Conclusion to Part One
Homicide, then, has been a disturbingly popular subject for folk singers. Its treatment says some very interesting things about ‘folk’ attitudes (an indistinct and amorphously blobby idea, yet nonetheless one of some worth in balancing ‘official’ mentalités) to the taking of life, to motives for killing, to good and evil, and to punishment. The idea which seems to me to emerge most strongly from the murder ballads is that we don’t need to explain killings too carefully: some people are just inexplicably and unalterably bad – or perhaps there is some idea that we all have it in us.

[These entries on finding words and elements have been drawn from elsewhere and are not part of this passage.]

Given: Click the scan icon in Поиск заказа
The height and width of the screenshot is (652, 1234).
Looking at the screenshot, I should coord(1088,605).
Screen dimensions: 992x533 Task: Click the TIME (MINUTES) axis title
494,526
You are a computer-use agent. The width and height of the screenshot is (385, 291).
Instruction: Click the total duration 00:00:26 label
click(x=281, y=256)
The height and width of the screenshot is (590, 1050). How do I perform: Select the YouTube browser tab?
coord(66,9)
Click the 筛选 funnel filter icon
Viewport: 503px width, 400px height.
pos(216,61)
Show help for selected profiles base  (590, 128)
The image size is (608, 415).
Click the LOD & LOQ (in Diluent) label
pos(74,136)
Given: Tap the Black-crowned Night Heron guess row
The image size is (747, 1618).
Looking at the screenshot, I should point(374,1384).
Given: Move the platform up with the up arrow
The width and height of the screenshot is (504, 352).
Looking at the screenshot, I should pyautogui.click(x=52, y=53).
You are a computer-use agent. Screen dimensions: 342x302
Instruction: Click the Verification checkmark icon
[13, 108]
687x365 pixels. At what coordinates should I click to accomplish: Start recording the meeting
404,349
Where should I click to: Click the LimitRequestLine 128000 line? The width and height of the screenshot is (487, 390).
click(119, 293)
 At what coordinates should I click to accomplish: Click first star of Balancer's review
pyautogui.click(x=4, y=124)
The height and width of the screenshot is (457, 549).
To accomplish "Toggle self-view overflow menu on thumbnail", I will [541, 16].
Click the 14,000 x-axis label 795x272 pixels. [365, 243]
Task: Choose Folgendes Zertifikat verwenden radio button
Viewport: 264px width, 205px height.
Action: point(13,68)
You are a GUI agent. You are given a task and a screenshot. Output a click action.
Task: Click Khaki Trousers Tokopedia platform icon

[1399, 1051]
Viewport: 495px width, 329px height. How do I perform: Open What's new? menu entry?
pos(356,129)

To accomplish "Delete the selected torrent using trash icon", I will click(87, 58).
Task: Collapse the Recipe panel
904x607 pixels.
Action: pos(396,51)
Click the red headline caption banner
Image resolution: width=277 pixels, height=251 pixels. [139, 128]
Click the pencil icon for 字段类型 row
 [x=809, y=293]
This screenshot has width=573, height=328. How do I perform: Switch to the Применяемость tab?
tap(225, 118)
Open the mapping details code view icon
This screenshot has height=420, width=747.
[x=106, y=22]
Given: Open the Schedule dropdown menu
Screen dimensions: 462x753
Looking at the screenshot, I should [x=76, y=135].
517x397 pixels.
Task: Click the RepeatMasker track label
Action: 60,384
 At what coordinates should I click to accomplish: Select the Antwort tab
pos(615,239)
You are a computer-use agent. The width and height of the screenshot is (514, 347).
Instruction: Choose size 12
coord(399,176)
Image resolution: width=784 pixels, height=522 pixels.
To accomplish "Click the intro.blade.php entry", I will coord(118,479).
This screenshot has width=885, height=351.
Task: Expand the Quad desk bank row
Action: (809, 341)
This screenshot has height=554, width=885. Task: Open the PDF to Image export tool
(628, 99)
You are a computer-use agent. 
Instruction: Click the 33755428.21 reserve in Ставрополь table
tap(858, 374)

Homicide is, however, not the only area of legal historical interest seen in Anglo-American folk song, and other aspects will be discussed in future parts of this series.

References:
Silverman – J. Silverman, Folk Song Encyclopedia, 2 vol.s (New York, 1976).
JB – The Joan Baez Songbook NY 1964.
Child – F.J. Child The English and Scottish Popular Ballads (1882-98) 5 vols.
Sharp – C..J. Sharp (ed.) One Hundred English Folksongs (New York 1916)
FBI  – P. Kennedy (ed.) Folksongs of Britain and Ireland (London, 1975).